The Winters(84)



“I’ll wait.”

I headed to my dressing room, my heart racing so fast I thought I’d pass out. I pulled a fleece off a laundry pile and went back out to the bedroom, making a casual beeline for my phone. Max beat me to it, gently lifting it off its dock.

“I’ve got this. You have your hands full.”

“Max, my phone.” I put my hand out.

He looked at it, his eyes sad. He seemed unsure how to proceed, what to do next, how this would go. “I’ll keep it safe,” he said, and slid it into his other pocket. “I promise.” He stood so close to me I could feel his breath on my forehead.

“Max.”

“Yes, my love.”

“Why?”

I already knew the answer.

He shrugged. “When you have something like this”—his arm took in the room, the house, the island itself—“you have to protect it from anyone who might destroy it. Even if it’s family.”

“Did you ever love me?”

He sighed deeply, then bopped me gently on the nose with the tip of his finger. “From the moment I laid eyes on you,” he said. Then he glanced over my shoulder. “Oh, look at the time. Shall we?”

Without waiting for my reply he turned. I followed behind him, my vision blurring. He didn’t take my hand. He stared straight ahead and walked, my jailer leading me to the gallows. We passed beneath the oily painted faces of his ancestors and I finally saw these men for who they really were: pirates and criminals, men who kissed up to kings and did business in the shade. That one kept bound boys. This one fought arrows with cannons. And him, the original Lord Winter, he stole this island in exchange for blankets full of diseases he had survived. How many crimes did these men commit to keep this land? How high a price do you have to pay to earn a place on this wall? How close had I come to paying it?

Tears fell freely down my cheeks now. There was no hiding my terror. As we passed through the foyer, I eyed the gun cabinet. Were any of them loaded?

Max turned, catching the tail end of my longing gaze. The front door wasn’t locked. I could make a run for it. How far could I get on foot? If I made it to the causeway, would he mow me down on that narrow road?

In the kitchen, hunger hit me hard. When had I last eaten? Was it the cold buffet? Our wedding cake? How apt.

When he opened the door of the greenhouse, the air smelled extra sweet, helped along by the flowers that still stuffed the space, clinging to life in their vases. It wasn’t unpleasant, the smell, but still, I covered my nose and mouth.

Then I saw her, or what must have been her body, lying under a blue tarp. Max peeled it back.

“It’s actually not that bad to look at,” he said. “Turns out four feet was deep enough. And two years is plenty of time for a body to decompose. Mind you, the conditions in here were perfect. Helped to keep the door locked.”

I hated how he sounded, cheerful, pleased with himself. I couldn’t bear it. My legs gave way. I collapsed to my knees.

“I can’t, Max. I can’t look.”

“Come on. An hour ago you were Lady Macbeth in there, all ‘I’m not squeamish. Let’s do this, we’re a team.’ And now you’re choking? When I need you the most? You’re my wife. What changed?”
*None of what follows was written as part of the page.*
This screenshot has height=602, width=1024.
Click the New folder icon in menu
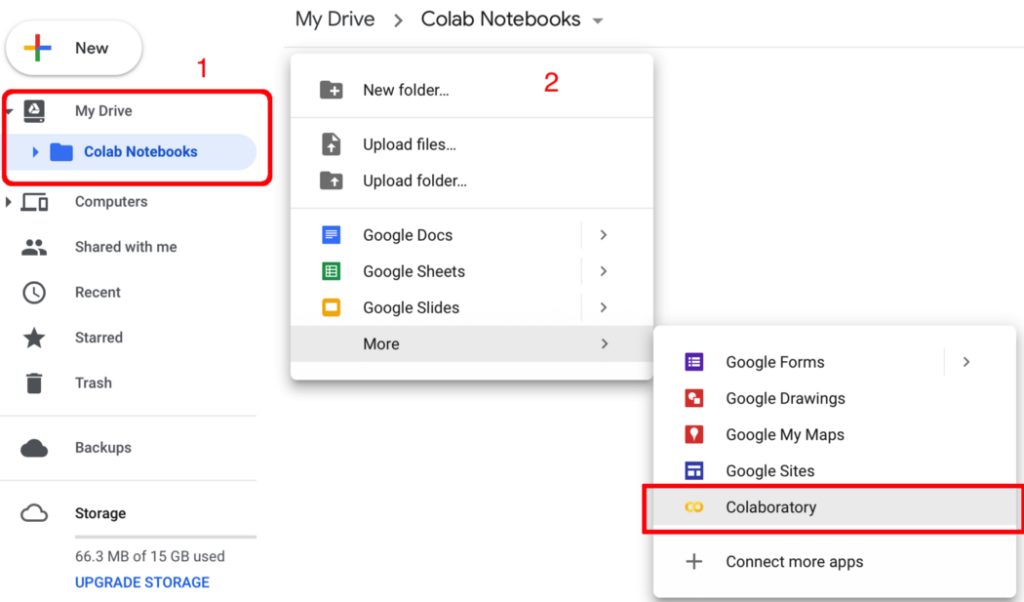[331, 89]

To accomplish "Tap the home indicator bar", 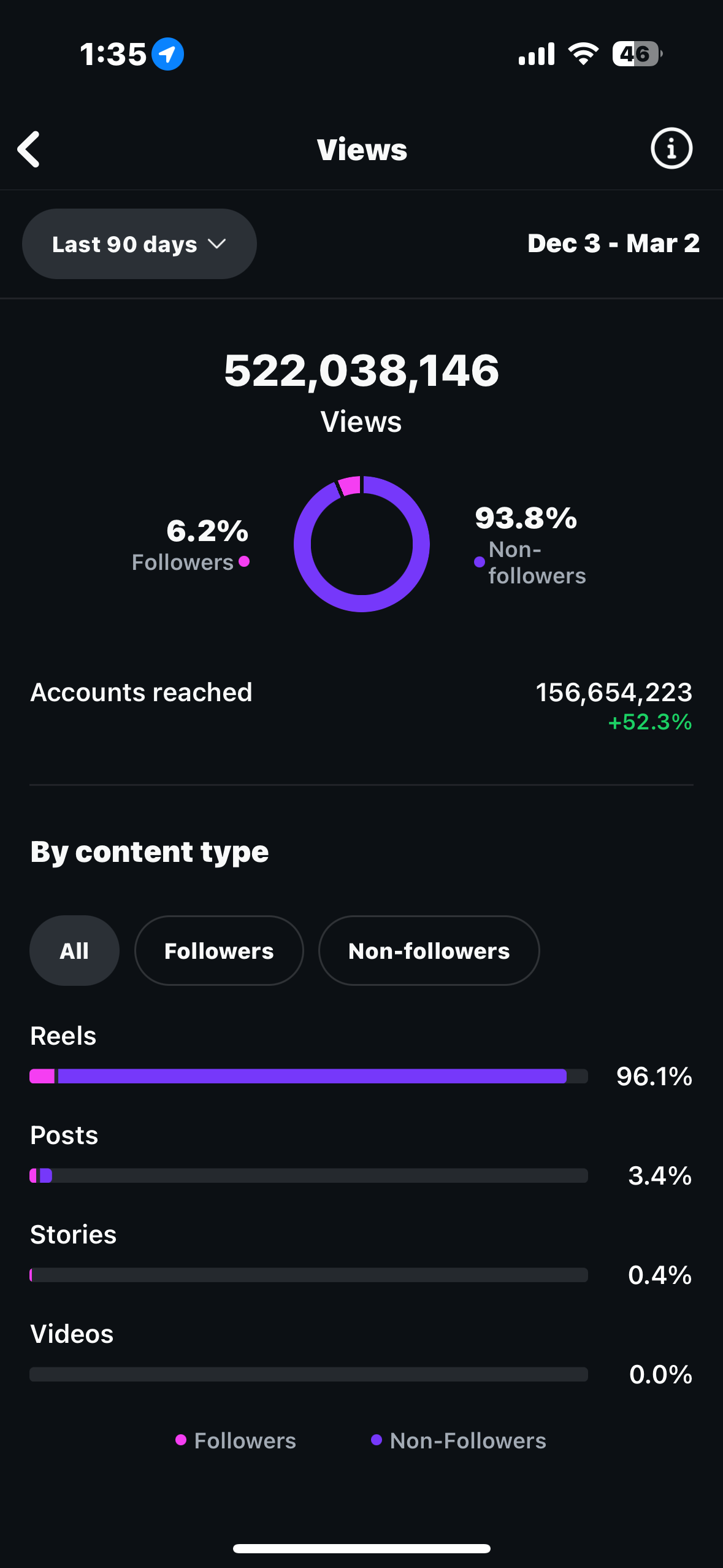I will (361, 1548).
“Dani!” I screamed. “Dani is what’s changed! I know what you did to her, Max! The dress, that . . . that account. The kitten, Max. I know what you did. And I know why.”

He bowed his head and closed his eyes for a moment. Then he looked at me. “Are you saying you’re taking her side?”

“Side? She’s your daughter! She’s a kid!”

“A kid who has done nothing but make our life a living hell, don’t forget! I may have set her off, but she is a danger to herself and others, and if I don’t get a handle on that goddamn money, she’ll bring it all down around her, just like her mother almost did. Christ, the both of them.”

“She’s a kid, Max,” I said, still crying, pleading for him to wake up from this nightmare and become the man I knew.

He fussed with the zipper of the garment bag. “But here’s the thing. She’s not my kid. She was Rebekah’s. And that was your only job, your one gift to me. That’s all I wanted from you, a baby, an heir, a real one, so we could challenge Dani’s inheritance. And in exchange, you’d get this wonderful fucking life, which you’re now throwing away.”

His words doubled me over.

“Now what do you want from me?” I asked, terrified of the answer. I knew everything now. And he was right, I was on Dani’s side. Which meant there was no one on mine.

He shook open the garment bag. “A little help would be nice. Oh, don’t look at me like that. I didn’t want to hurt Dani. I just wanted to prove she is in no way fit to inherit everything. I mean, my God, Rebekah left her everything. Or, rather, she left the heir to Asherley everything. And that should be our kid. I was hoping you’d understand that. Now let’s get this done. It’s not so bad, I promise you.”

I sat up, wiping my nose with the back of my hand. “Are you going to kill me?”

He laughed. “I’m not a cold-blooded murderer,” he said. “Everything I did, I did because I had to. And everything we’re doing now is because we have to. You’re in this now, too, babe. After all, the boat was your brilliant idea. Now give me a hand.”